包帯クラブ「包帯巻いて世界が変わったら、めっけもんや」Mobile&Movie 第278回

» 2007年10月05日 16時13分 公開
[本田亜友子,ITmedia]
作品名包帯クラブ
監督堤幸彦
制作年・製作国2007年日本作品


 今回ご紹介する作品は、天童荒太のベストセラー小説を映画化した『包帯クラブ』。そのクラブの一員として、柳楽優弥や石原さとみが不器用で純粋な高校生を演じています。

 関東の外れの地方都市で、高校生活を送るワラ(石原さとみ)。両親の離婚以来、ワラの心にはぽっかりと大きな穴が空いたようでした。朝から晩まで働いている母親の代わりに家事をして、生活のためバイトに勢を出す毎日を、息苦しく感じていました。

 ふとしたはずみでケガをしたワラは、病院にやってきますが、そこでも大人の理不尽な態度にイライラ。何となく足が向いた屋上は、澄んだ空がとても心地よい空間でした。ワラは、気付けば屋上のフェンスを超えて、風を両手に受けていました。

 そんな時にやって来たのが、入院患者のディノ(柳楽優弥)。ワラの暗い瞳を見て、ディノは変な関西弁で深刻な空気を壊します。ディノは学校にはほとんど通わず、奇妙な実験を繰り返しているといいます。そして、おもむろにワラが使っていた包帯をほどき、フェンスにそっと巻きつけて見せました。

 「手当てや」

 初対面なのに、やけになれなれしいディノに、ワラは警戒しながらも、不思議な安心感を覚えます。

 「血が止まったような気、せん?」

 確かにディノが巻いた包帯によって、ワラの心の傷は少しだけ癒されたような気がしたのでした。

 翌日ワラが学校に行くと、親友のタンシオ(貫地谷しほり)が落ち込んでいる様子。聞くと、彼氏にふられたと泣き出します。そんなタンシオをなぐさめようと、ワラはディノがしてくれた包帯の手当てを思い付きます。

 タンシオがふられた公園のブランコにやって来て、包帯を巻きつけてあげたのです。その様子を見て、タンシオは感激してまた泣き出します。タンシオはブランコと包帯を携帯のカメラで撮って写メールを送り、友情を誇ったのでした。

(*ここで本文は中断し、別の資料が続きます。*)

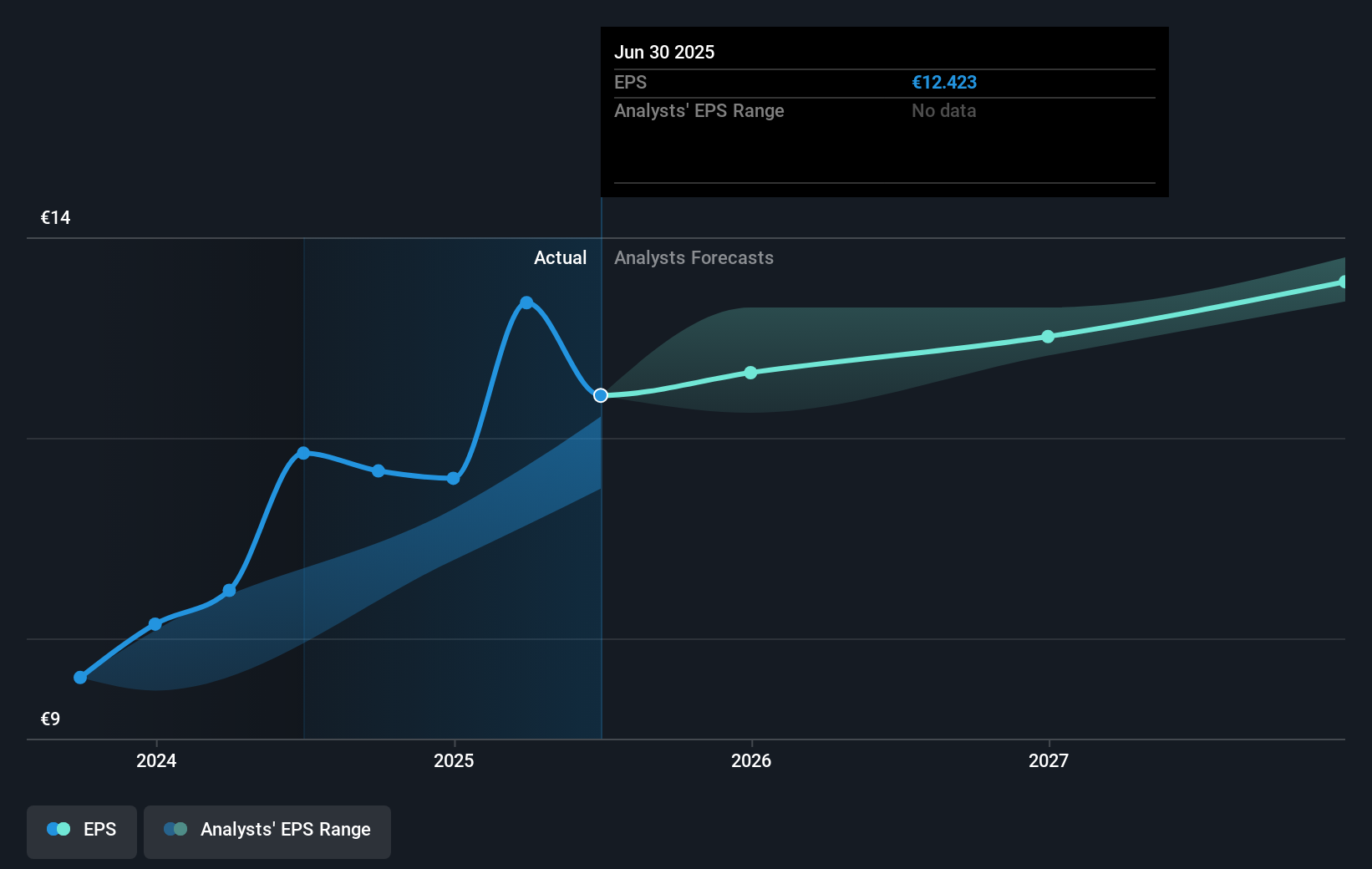This screenshot has width=1372, height=869.
Task: Click the final forecast marker at chart's right edge
Action: [1344, 281]
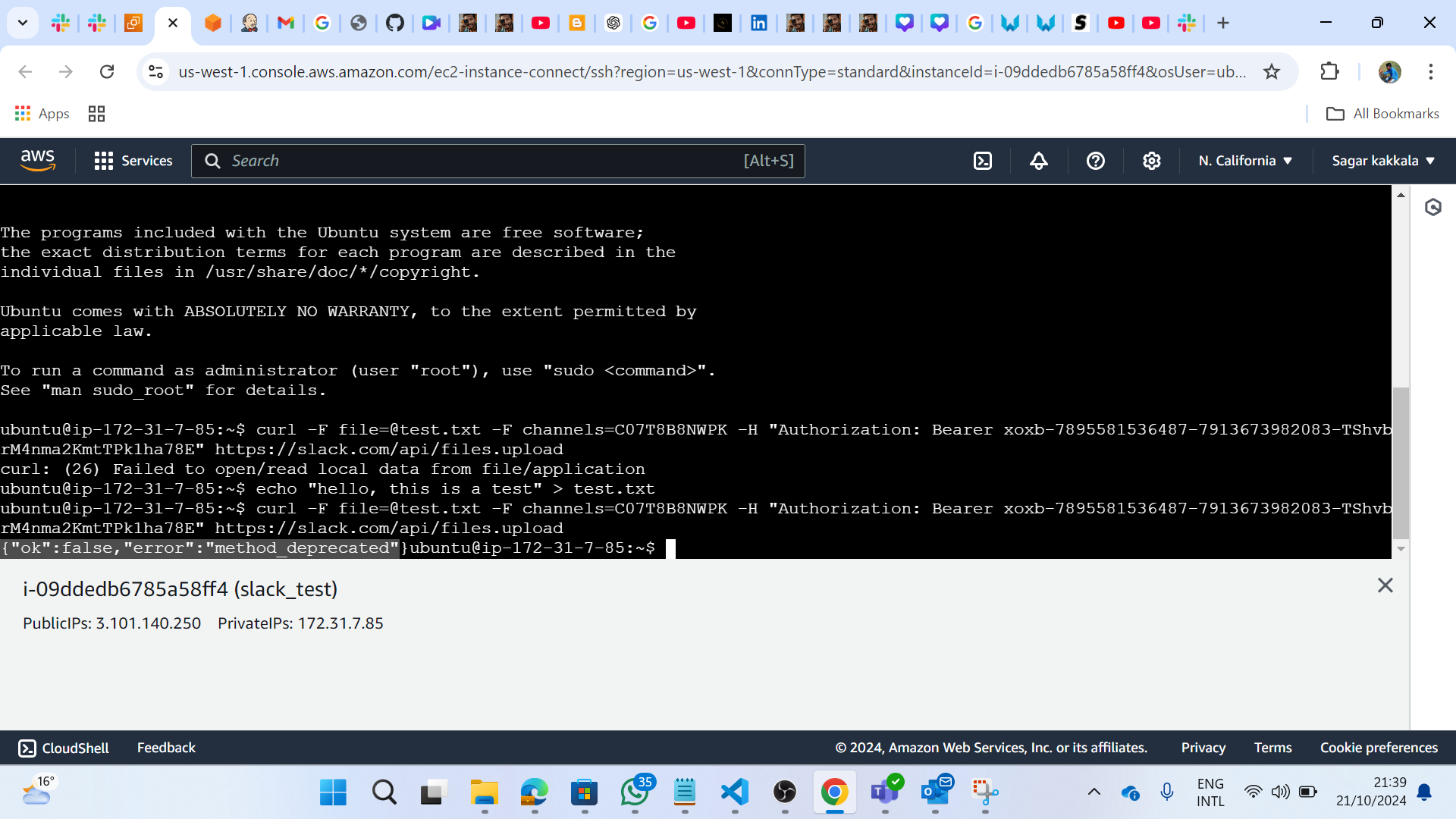1456x819 pixels.
Task: Click the AWS search input field
Action: pos(485,161)
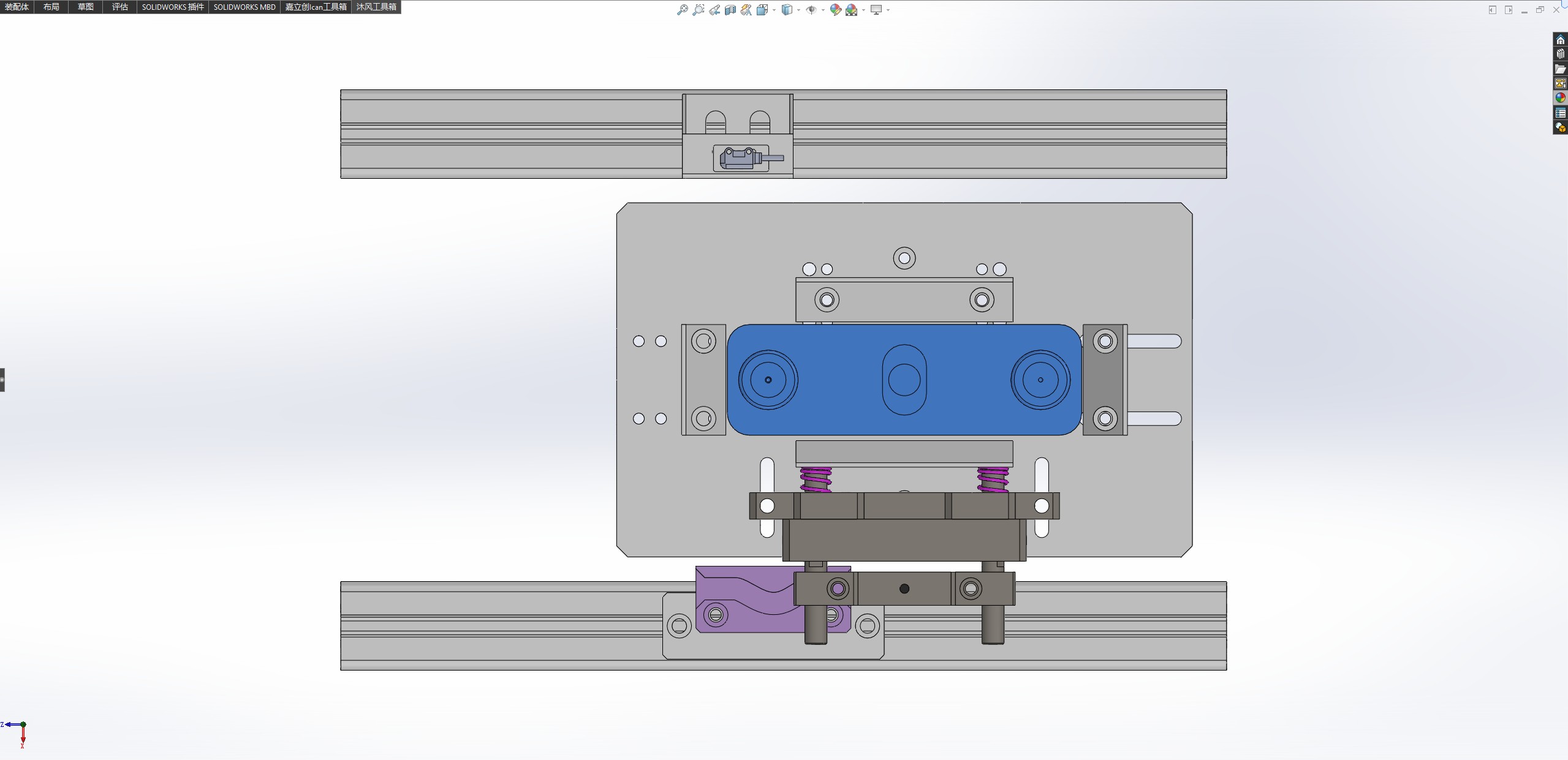Screen dimensions: 1568x760
Task: Expand the Hide/Show Items dropdown arrow
Action: click(822, 10)
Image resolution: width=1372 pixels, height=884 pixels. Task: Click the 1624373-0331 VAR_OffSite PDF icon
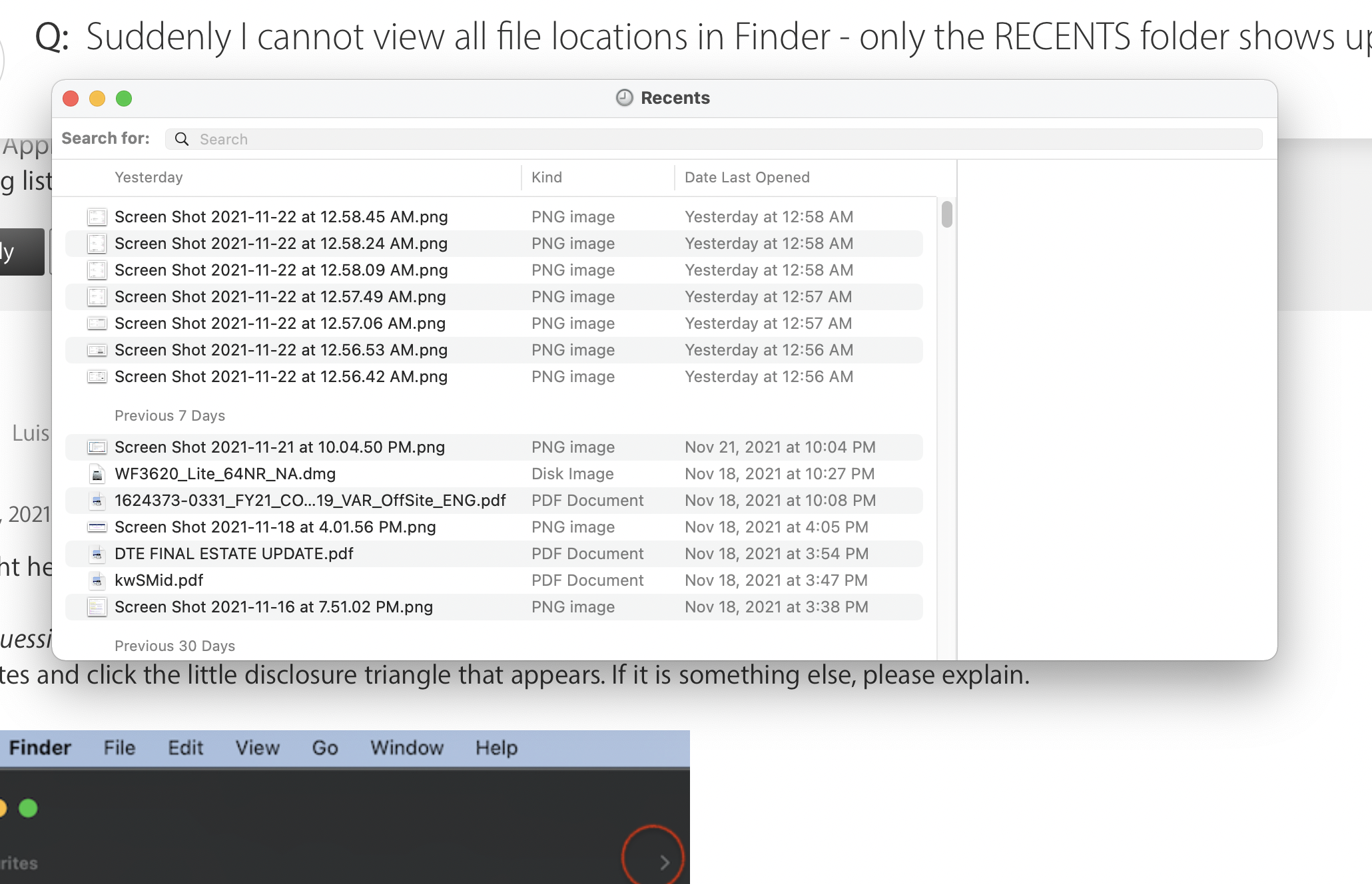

 数日後、その写メールがタンシオのメル友のメル友に渡り、連絡をしてきたのが浪人生のギモ(田中圭)。ワラの巻いた包帯に心を動かされて、傷ついた人の傷ついた場所に包帯を巻く“包帯クラブ”を作らないかと誘ってきたのです。

 ワラは、包帯を巻くアイデアをくれたディノを探し出して、クラブの話をしに行きます。すると、ディノは乗り気で

 「包帯巻いて世界が変わったら、めっけもんや」

 と“包帯クラブ”に加わることに。ギモが作成した“包帯クラブ”のホームページで、包帯を巻いてほしい人を募集することになったのでした。クラブ発足後すぐに、包帯を巻いてほしいというメールはいくつも送られてきます。包帯を巻いた後には、写メールで依頼主にその様子を送り返していました。

 こうして、街中に包帯を巻き続けていたワラたちですが、“包帯クラブ”の存続を脅かす事件が起きてしまいます。そして、ディノが決して語ろうとしなかった過去の出来事を知った時、ワラは……。